# Time for a competition



## anachronism (Feb 15, 2019)

Time for a competition.

Rules: You get to ask your questions BEFORE you provide your answers. Once you put your answers in it's too late to ask again and you get one shot. 

So now we have that out there here goes.

Here's a bag of 660 fuzzies. 

Questions are as follows:

1. How long did it take (in hours) to get the gold into solution.
2. How many litres of solution did it take to get these into solution.
3. How much gold did I get? 
4. How many litres of overall waste were generated? That includes solution, washing, everything.

I'd recommend asking a lot of questions BEFORE making your bids here guys. Let's have some fun. 

For the record: A member already has all the answers and will not be guessing, that way it's all clear and transparent.


----------



## denim (Feb 15, 2019)

I guess I'll ask 'what process did you use to recover the gold?'

Dennis


----------



## anachronism (Feb 16, 2019)

denim said:


> I guess I'll ask 'what process did you use to recover the gold?'
> 
> Dennis



AR Dennis.


----------



## cosmetal (Feb 16, 2019)

Jon,

Forgive my "newbie-ness". Can you be a little more specific regarding what "fuzzies" are? :? 

James


----------



## acpeacemaker (Feb 16, 2019)

Brought back the memory of taking a 5 lb bag of those and used an "all" a sharp needle hole punch. Poking each individually out. I must of had too much time on my hands back then...

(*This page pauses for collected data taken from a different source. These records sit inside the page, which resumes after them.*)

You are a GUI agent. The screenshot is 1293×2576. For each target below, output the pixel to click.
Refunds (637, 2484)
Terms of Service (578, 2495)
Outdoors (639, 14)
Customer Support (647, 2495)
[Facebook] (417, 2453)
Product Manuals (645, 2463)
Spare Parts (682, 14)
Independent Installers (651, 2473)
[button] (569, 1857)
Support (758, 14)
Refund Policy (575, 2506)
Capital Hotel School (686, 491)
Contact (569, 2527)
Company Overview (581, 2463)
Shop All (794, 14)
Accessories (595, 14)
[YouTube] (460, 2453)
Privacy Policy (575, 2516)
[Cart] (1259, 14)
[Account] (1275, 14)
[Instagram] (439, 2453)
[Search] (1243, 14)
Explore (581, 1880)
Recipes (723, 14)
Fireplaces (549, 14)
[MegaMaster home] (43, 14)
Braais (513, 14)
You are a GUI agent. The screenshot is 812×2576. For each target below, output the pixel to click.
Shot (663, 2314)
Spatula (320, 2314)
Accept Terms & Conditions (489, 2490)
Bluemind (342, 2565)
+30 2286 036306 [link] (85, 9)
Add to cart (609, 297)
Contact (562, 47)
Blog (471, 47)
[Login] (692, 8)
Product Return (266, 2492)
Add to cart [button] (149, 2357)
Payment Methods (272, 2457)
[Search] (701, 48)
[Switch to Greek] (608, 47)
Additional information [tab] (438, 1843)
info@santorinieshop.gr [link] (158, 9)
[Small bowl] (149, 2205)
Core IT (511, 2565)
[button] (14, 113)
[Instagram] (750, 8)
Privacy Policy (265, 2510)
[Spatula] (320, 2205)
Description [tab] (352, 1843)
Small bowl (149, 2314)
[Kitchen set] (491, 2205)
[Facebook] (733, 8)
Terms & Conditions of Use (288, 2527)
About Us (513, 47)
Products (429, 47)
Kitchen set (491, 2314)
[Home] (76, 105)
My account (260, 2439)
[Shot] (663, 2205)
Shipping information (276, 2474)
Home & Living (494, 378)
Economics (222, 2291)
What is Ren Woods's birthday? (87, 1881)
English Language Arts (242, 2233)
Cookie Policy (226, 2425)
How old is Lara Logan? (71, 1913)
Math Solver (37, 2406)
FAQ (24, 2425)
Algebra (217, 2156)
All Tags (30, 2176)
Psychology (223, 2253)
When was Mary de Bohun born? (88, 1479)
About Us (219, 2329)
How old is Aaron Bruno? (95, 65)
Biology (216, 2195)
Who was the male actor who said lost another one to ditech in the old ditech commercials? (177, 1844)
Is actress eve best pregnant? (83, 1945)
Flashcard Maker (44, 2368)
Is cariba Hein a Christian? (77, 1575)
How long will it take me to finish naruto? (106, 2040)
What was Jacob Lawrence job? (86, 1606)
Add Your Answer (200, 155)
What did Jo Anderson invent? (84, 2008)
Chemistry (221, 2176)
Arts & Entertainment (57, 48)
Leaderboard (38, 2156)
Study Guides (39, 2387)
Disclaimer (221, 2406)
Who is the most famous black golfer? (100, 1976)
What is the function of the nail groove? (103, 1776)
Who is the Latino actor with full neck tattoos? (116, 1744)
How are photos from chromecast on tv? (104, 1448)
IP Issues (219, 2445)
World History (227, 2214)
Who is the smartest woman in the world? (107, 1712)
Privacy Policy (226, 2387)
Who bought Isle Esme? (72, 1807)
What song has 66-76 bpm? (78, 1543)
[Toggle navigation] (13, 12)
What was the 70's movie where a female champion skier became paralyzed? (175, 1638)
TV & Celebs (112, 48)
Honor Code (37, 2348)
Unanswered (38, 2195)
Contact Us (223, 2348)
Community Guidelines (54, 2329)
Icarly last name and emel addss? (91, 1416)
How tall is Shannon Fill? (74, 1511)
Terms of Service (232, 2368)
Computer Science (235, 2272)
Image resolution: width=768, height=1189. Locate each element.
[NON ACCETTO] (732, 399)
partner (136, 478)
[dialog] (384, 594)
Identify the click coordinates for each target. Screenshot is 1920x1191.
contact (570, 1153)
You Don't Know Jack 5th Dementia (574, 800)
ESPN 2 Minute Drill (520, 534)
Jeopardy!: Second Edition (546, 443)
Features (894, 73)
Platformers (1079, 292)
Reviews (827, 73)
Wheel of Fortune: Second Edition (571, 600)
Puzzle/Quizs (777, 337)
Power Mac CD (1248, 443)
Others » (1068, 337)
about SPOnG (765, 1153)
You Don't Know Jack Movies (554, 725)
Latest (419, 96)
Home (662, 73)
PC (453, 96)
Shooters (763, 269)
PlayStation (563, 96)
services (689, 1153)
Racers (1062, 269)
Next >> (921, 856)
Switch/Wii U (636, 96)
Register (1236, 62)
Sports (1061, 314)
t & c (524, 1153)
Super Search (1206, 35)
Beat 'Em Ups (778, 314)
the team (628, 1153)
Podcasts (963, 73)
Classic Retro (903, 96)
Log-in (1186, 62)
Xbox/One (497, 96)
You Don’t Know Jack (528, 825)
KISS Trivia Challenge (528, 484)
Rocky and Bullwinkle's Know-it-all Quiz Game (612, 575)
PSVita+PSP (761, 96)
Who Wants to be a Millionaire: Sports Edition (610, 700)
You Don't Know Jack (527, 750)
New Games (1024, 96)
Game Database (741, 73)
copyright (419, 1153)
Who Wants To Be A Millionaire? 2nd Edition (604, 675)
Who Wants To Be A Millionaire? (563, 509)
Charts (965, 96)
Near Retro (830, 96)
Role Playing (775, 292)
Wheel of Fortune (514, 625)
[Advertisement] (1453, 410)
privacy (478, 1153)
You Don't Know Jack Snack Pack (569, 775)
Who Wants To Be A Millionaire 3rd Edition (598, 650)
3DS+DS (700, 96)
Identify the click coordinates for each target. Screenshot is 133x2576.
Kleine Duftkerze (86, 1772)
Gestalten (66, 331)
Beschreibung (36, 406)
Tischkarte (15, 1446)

Did you presoak before ar or just straight or any process of getting rid of plastics?


----------



## Dr.xyz (Feb 16, 2019)

Info for noobs: https://www.custominterconnects.com/fuzzbuttons.html


----------



## cosmetal (Feb 16, 2019)

Dr.xyz said:


> Info for noobs: https://www.custominterconnects.com/fuzzbuttons.html



Cool . . . thanks Dr. X!

James


----------



## anachronism (Feb 17, 2019)

acpeacemaker said:


> Did you presoak before ar or just straight or any process of getting rid of plastics?



Straight into AR- the AR leaves the plastic alone 8) 

Jon


----------



## niks neims (Feb 17, 2019)

anachronism said:


> acpeacemaker said:
> 
> 
> > Did you presoak before ar or just straight or any process of getting rid of plastics?
> ...



Yeah, but you probably needed to rinse the plastic off afterwards, with the rinse waters probably needing to be evaporated down before adding to the decanted AR solution...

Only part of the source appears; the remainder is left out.